County focuses on emergencies

Readiness Week looks at scenarios, introduces preparation efforts


It's a sunny morning, but something is awry at Centennial Park in Columbia. The ground near the Centennial Lake dam is soft, and water is dripping out of the pipe outfall. Drops become a trickle, and suddenly there's a loud noise, like a bomb detonating.

A motorist calls 911 to say water is coming over Route 108, and homeowners on Woodland Road report that water is starting to seep into their homes.

What happens now?

That mock disaster scenario, the focus of a "tabletop discussion" yesterday involving dozens of county and state officials, was one in a series of exercises mounted as part of Howard County's Community Readiness Week.

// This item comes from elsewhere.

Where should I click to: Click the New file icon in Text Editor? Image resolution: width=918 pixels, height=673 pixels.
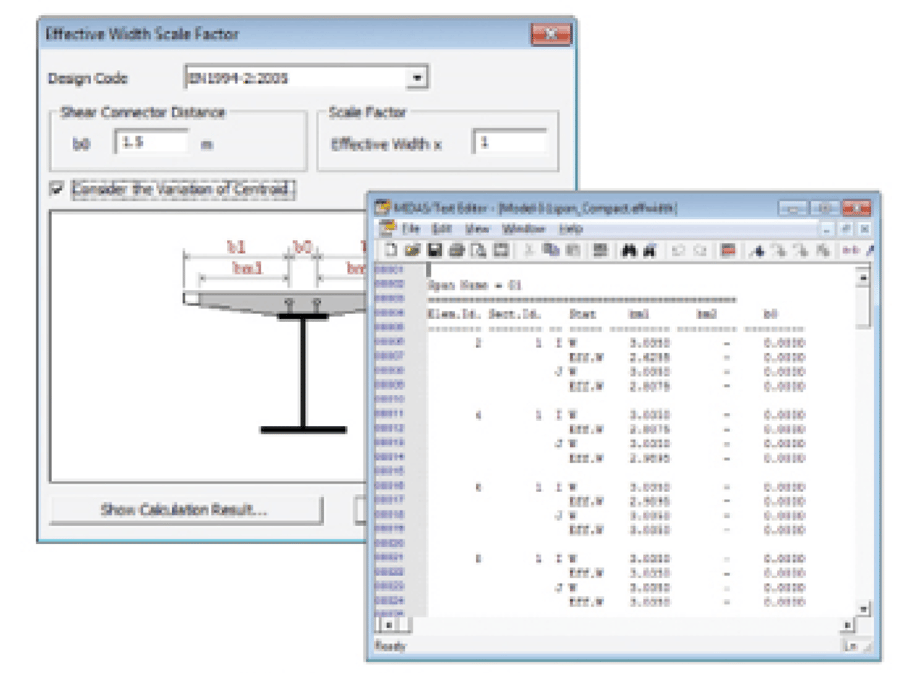pyautogui.click(x=393, y=250)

"Every plan has opportunities to get better. The way you get better is you get a bunch of people together in a safe environment to build relationships, look over the plan and discuss it," said Joseph Herr, county fire chief. "You find out if there are any gaps."

The week's activities were co- ordinated by Howard County government and the Community Emergency Response Network, a group established after Sept. 11, 2001, to develop a communitywide disaster response plan.

The network's functions include interagency coordination, shelter planning, communications enhancement and exercise development. Yesterday's discussion about handling dam breeches, for example, drew representatives from police and fire departments as well as state, county and local agencies.

The county introduced several new preparedness efforts this week.

The Community Notification System enables authorities to notify every resident and business in the county within hours. The system, which is being tested, is expected to deliver nearly 100,000 recorded phone messages.

In addition, the activation of the county Medical Reserve Corps Unit was announced yesterday. The corps is seeking volunteers - health professionals and ordinary citizens - who will be called upon to aid the public health infrastructure in case of an emergency.

"We're at particular risk in the region with respect to how close we are to the nation's capital," said Richard Krieg, the network chairman. "With a severe disaster or major terrorist event, we may find ourselves in a situation where the Howard County General Hospital could reach capacity." In such a situation, the corps could help those who need routine care, he said.

Also this week, Ready Eddie, a readiness-awareness mascot, made his first appearance. About 25 people attended a "neighbor-to-neighbor" public workshop, intended to find and train neighborhood leaders.

The activities continue today with the 50+ Expo, an annual outreach to seniors, the launch of a safety campaign at Howard Community College and the unveiling of an information kiosk at Glenwood library. A volunteer training session takes place tomorrow.

Though this week's events have been in the works for months, the recent hurricanes helped shape county plans.

"People saw firsthand how lives can be changed in an instant and how important it is to be prepared," said county spokeswoman Kathy Sloan-Beard.